Task instructions:
Reproduce every line of the records below without any change, and leave the pictures out.

-- BEGIN --

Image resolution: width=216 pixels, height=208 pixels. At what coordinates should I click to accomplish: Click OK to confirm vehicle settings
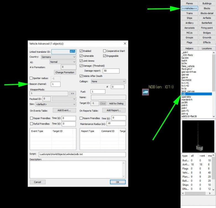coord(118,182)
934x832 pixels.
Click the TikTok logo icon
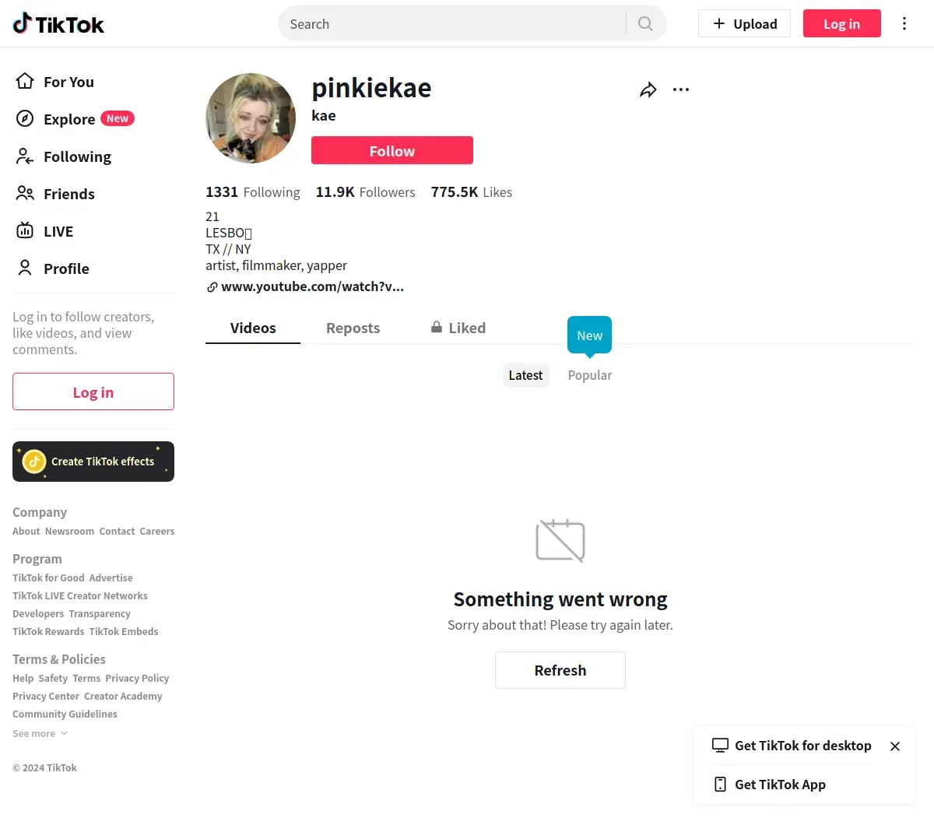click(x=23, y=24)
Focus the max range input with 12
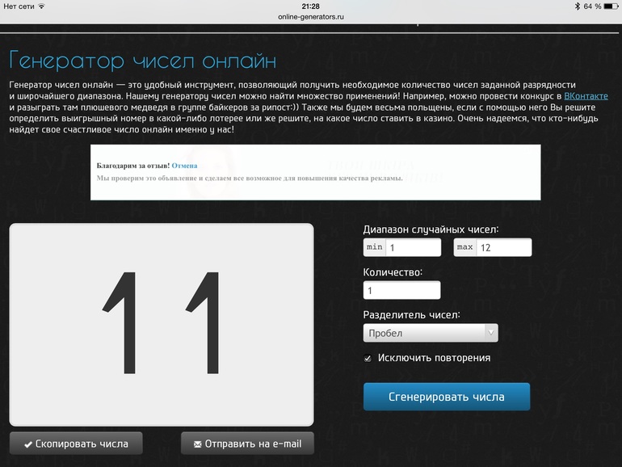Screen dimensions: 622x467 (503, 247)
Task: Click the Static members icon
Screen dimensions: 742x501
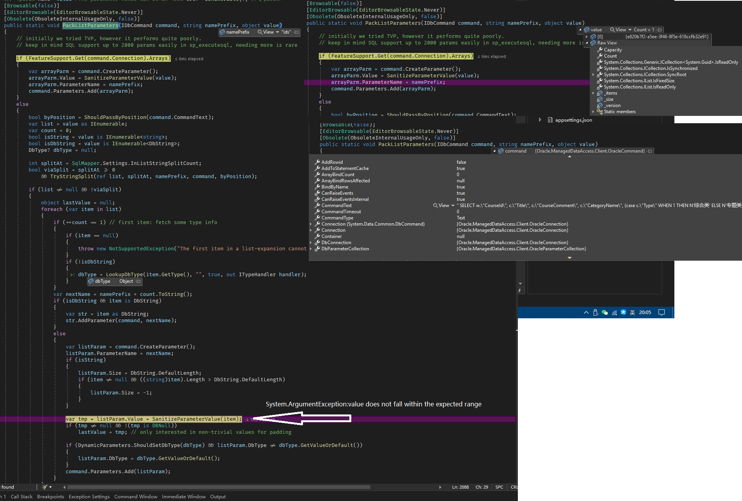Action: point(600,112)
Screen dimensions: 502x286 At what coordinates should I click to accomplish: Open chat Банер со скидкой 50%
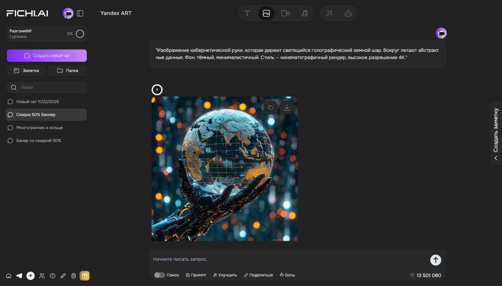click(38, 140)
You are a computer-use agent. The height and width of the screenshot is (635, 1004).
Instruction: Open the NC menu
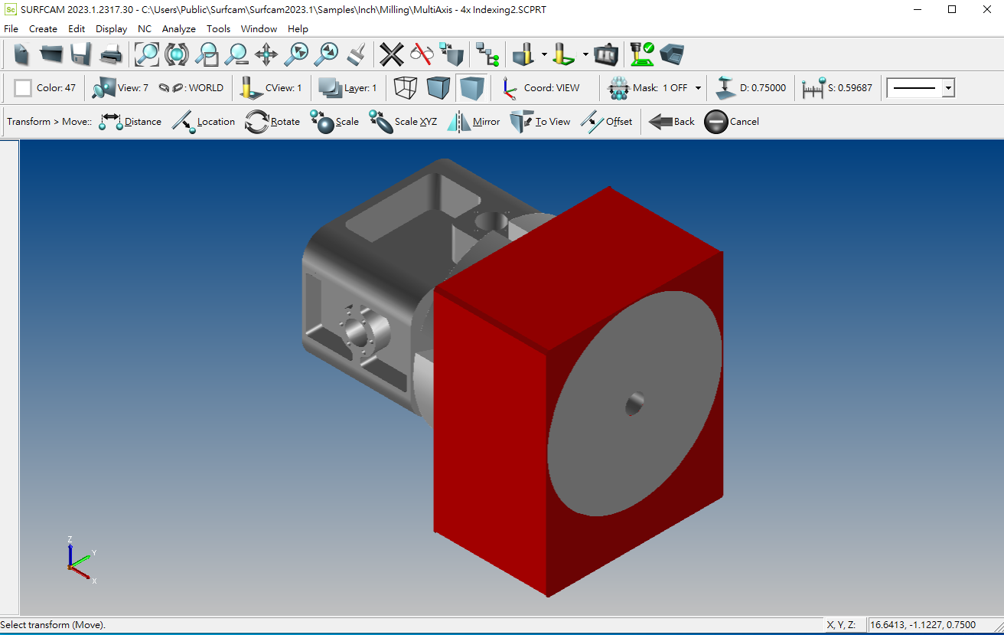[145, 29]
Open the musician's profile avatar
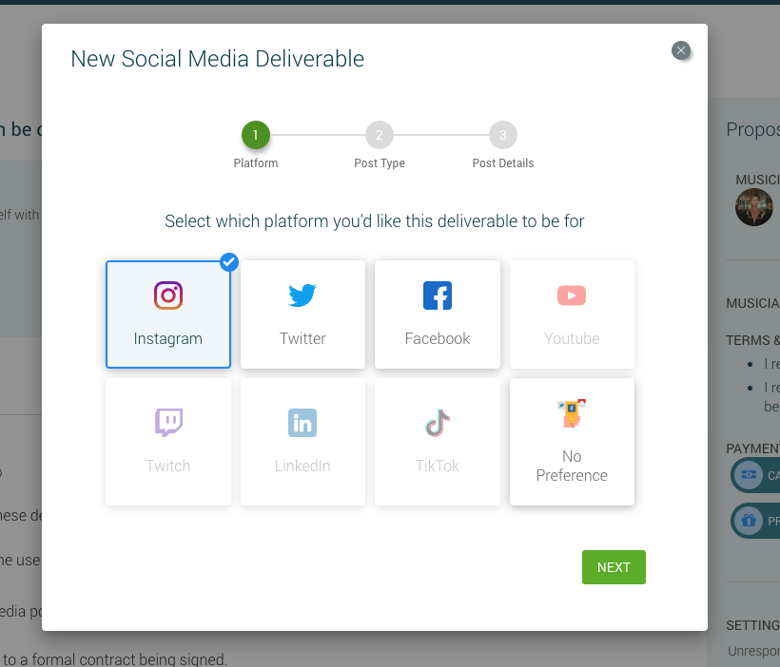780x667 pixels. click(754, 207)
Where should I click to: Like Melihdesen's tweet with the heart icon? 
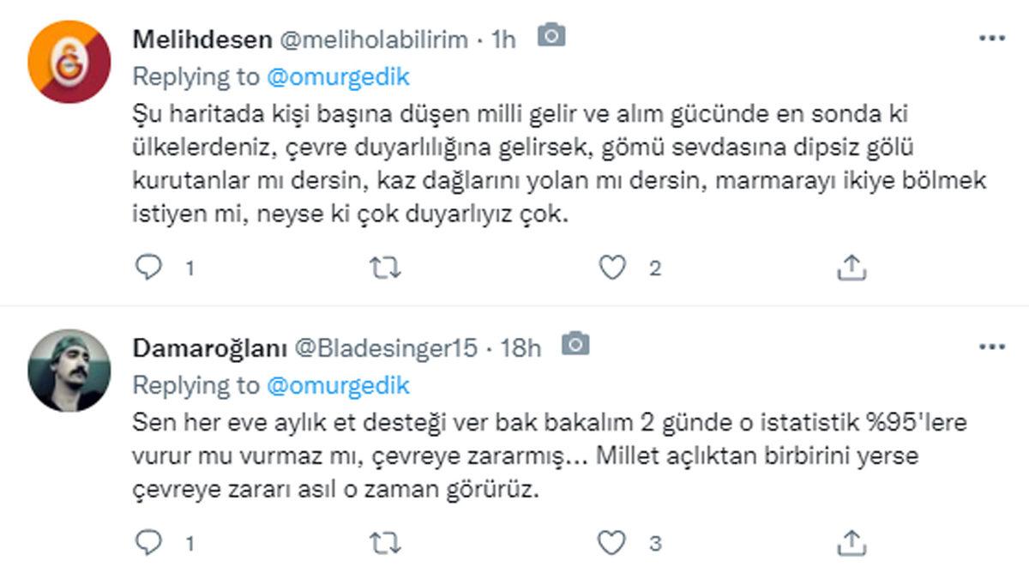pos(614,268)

-- END --

Solution for this task:
Image resolution: width=216 pixels, height=208 pixels. At what coordinates should I click to accomplish: Click OK to confirm vehicle settings
coord(118,182)
934x832 pixels.
Click the TikTok logo icon
click(x=23, y=24)
Focus the max range input with 12
Screen dimensions: 622x467 (503, 247)
Task: Click the Static members icon
Screen dimensions: 742x501
Action: point(600,112)
Screen dimensions: 502x286 At what coordinates should I click to accomplish: Open chat Банер со скидкой 50%
click(38, 140)
You are a computer-use agent. The height and width of the screenshot is (635, 1004).
Instruction: Open the NC menu
[145, 29]
Open the musician's profile avatar
780x667 pixels. click(754, 207)
Where should I click to: Like Melihdesen's tweet with the heart icon? 
pos(614,268)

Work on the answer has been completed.